= John Kenworthy =

John Kenworthy B.Sc., F.R.Aes (1883–1940) was an English aviation engineer and aircraft designer.

John Kenworthy appears in the 1901 Census of Darlington, aged 17, living with four sisters, one brother and his parents George and Ellen Kenworthy at 65 Greenbank Road, Darlington, County Durham. His father was listed as a Schoolmaster.

In his early years he was a design assistant at the Royal Aircraft Factory formed out of the HM Balloon factory in 1911 at Farnborough, Hampshire. His first design in 1912 was the B.E.3 (Blériot Experimental), also known as the Goldfish because of its horizontal tail fin. He also designed the H.R.E.2 (Hydro Reconnaissance Experimental), a floatplane version of the earlier B.E.2 designed by Geoffrey de Havilland. Following closely in 1912 was the (B.E.4, B.E.7 and in 1913 the B.E.8) After the outbreak of the First World War in 1914, the Royal Flying Corps (RFC) needed fighter and reconnaissance aircraft from the Royal Aircraft Factory and Kenworthy as Chief designer produced the F.E.8 (Fighter Experimental) from 1916, and the R.E.8 (Reconnaissance Experimental), used from 1917. In 1916 he was part of the project team as chief draughtsman who designed the 150 hp S.E.5 (Scout Experimental), and its follow up, the S.E.5a which arrived several months later with the same basic designs, but a more powerful 200 hp engine.

In 1917 he left the Royal Aircraft Factory and joined the aircraft division of Austin Motors as chief engineer and designer in 1918. He specialised in small light aircraft, designing the prototypes of the Austin Greyhound, the Austin Whippet and the Austin Kestrel, but were not developed further by Austin Motors.

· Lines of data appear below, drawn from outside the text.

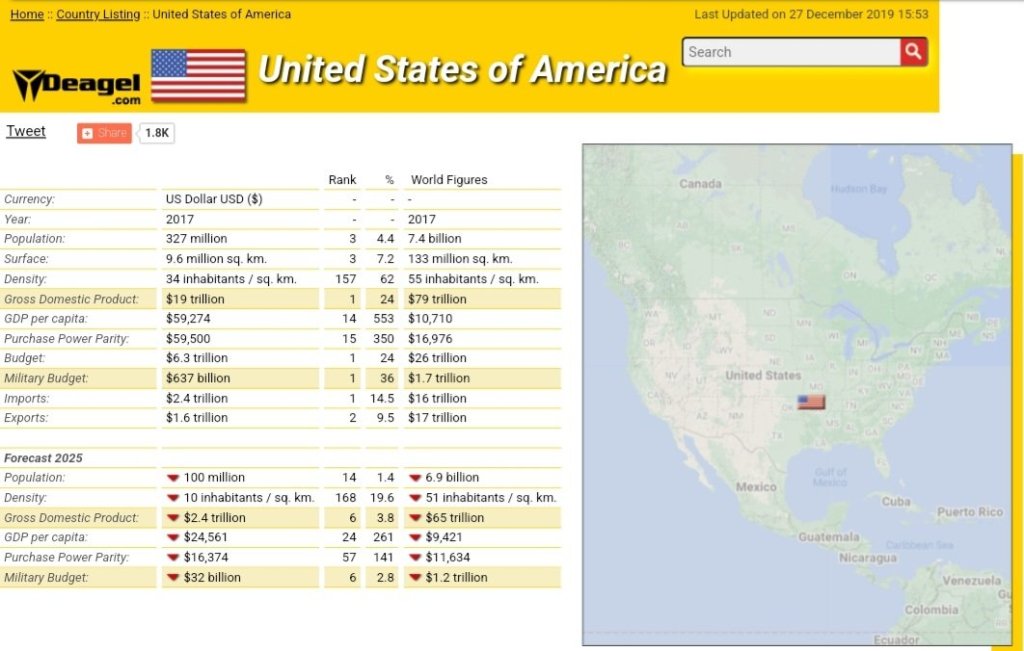
Task: Click the red arrow next to $65 trillion
Action: pos(415,518)
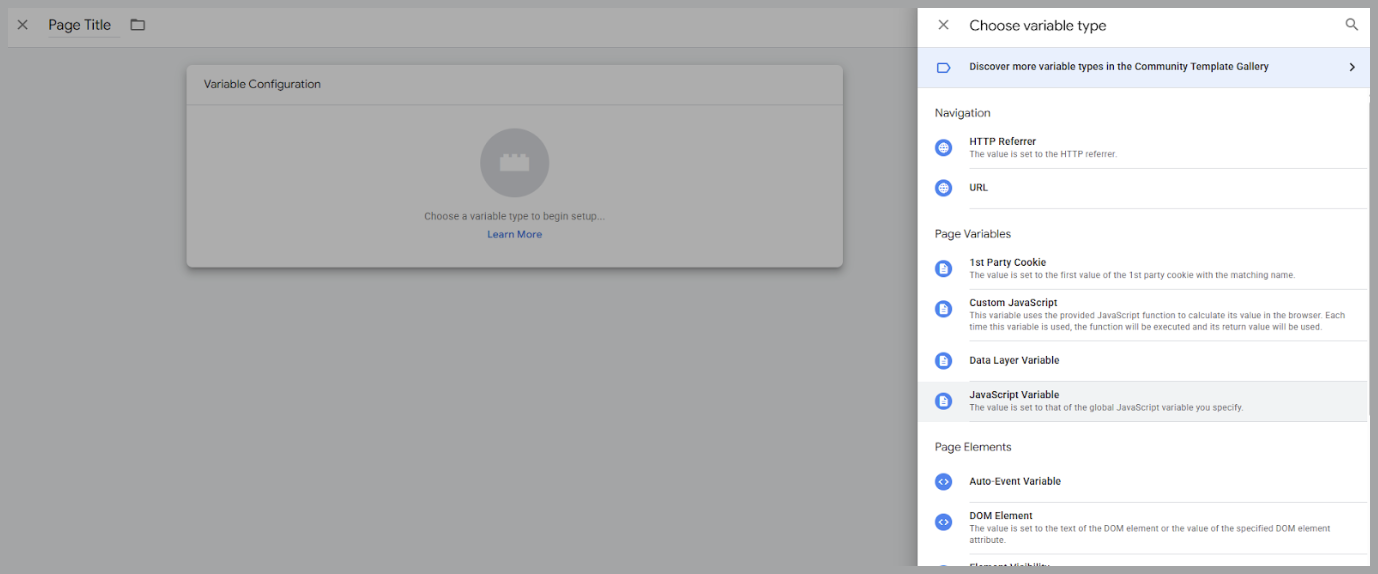Open the Community Template Gallery banner
Viewport: 1378px width, 574px height.
pos(1118,67)

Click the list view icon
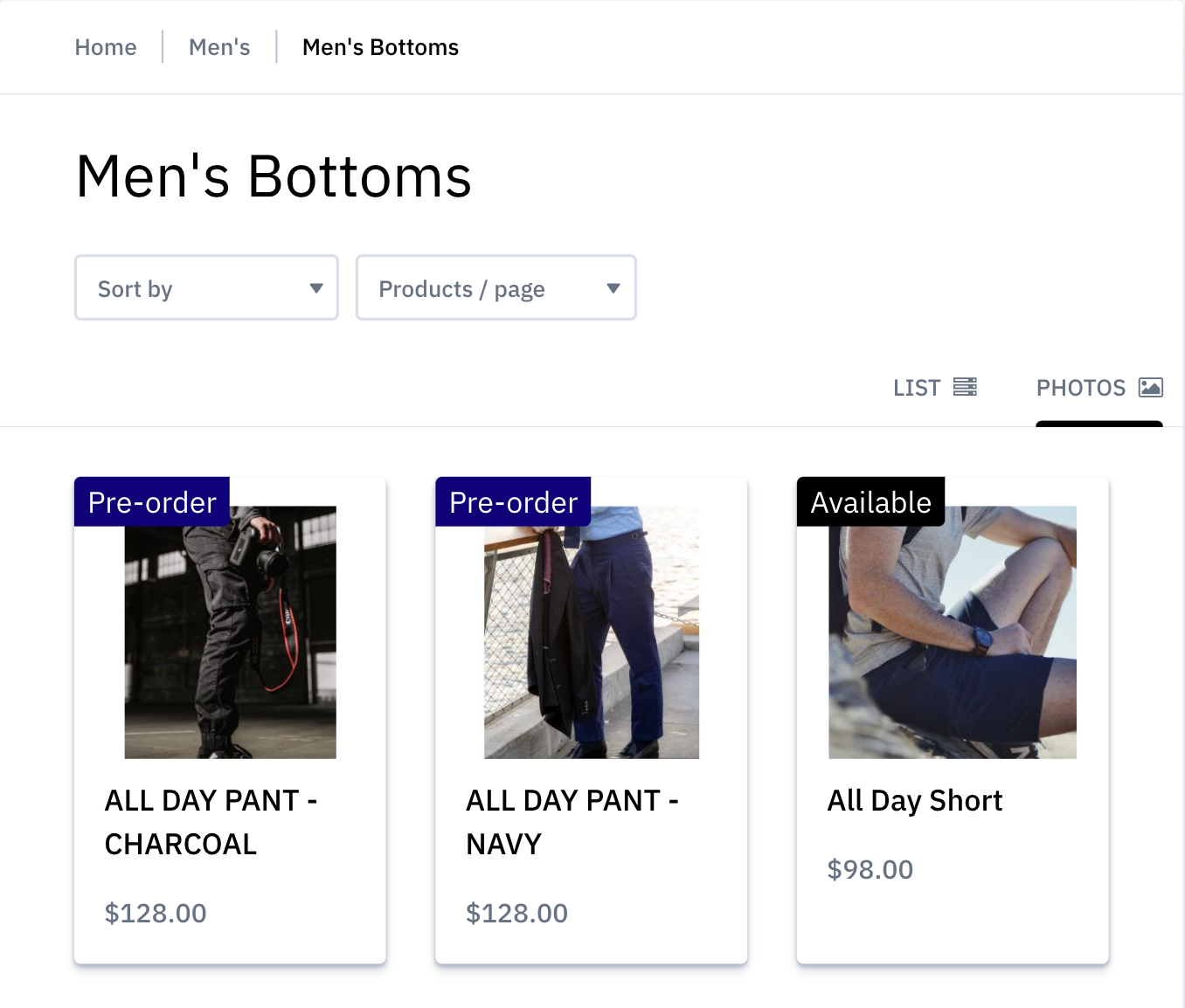point(965,387)
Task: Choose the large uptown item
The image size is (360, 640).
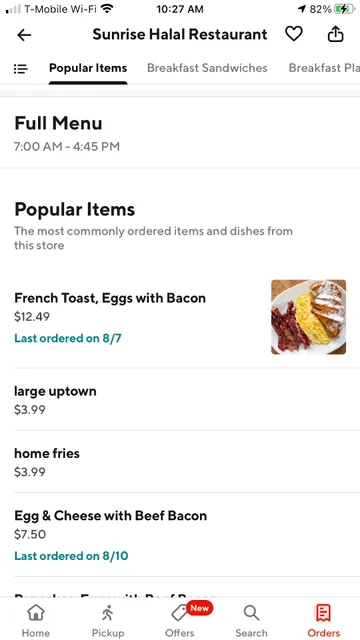Action: [x=180, y=399]
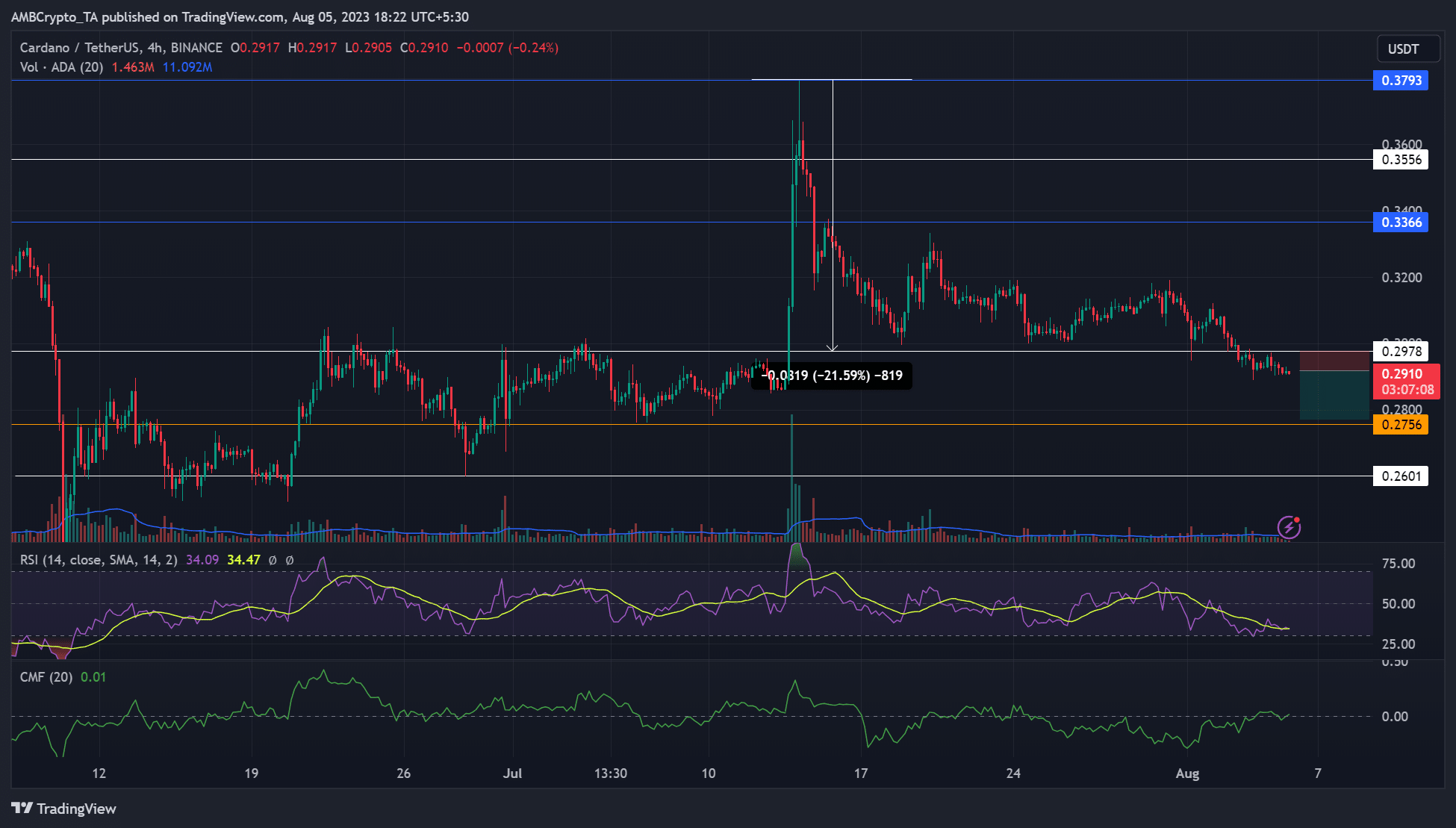Click the blue 0.3793 price label
The image size is (1456, 828).
point(1401,81)
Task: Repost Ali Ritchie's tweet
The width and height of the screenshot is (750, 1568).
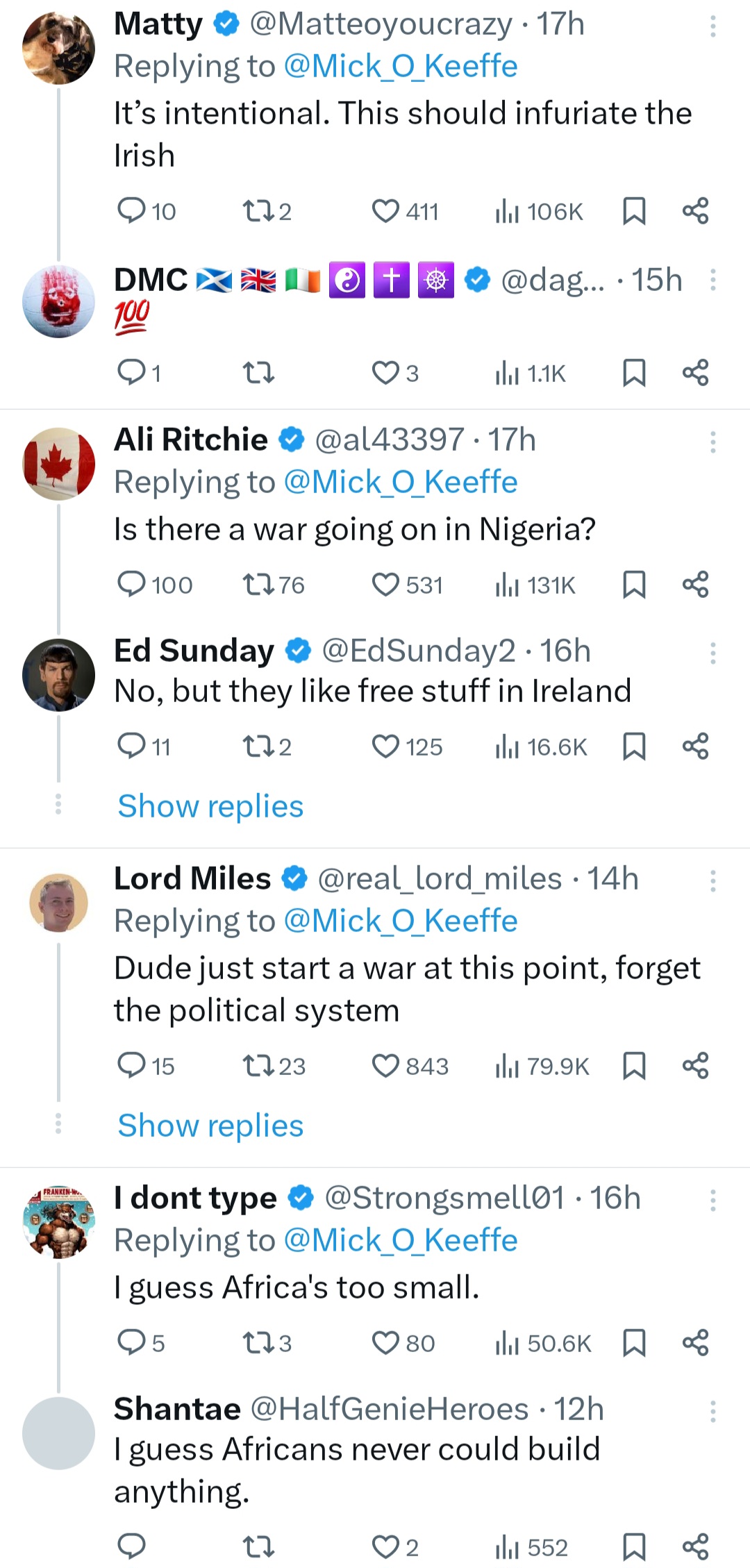Action: pos(258,585)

In 1922 he joined Westland Aircraft Works and was chief designer at the Aircraft Disposal Co. (ADC Aircraft) in 1923. By 1930 he had designed the Robinson Redwing, which was built at the Robinson Aircraft Company in Croydon and was designed for flying clubs and private use. In 1931, the Aircraft Company was reconstituted and became the Redwing Aircraft Co Ltd. In 1932, as designer and founder of the company, he was appointed to the Board and the Aircraft Company moved their fleet of twelve aircraft to Gatwick Airport. The aerodrome was also purchased and used as the new flying base. In 1934 the Redwing Aircraft Co., moved back to Croydon aerodrome.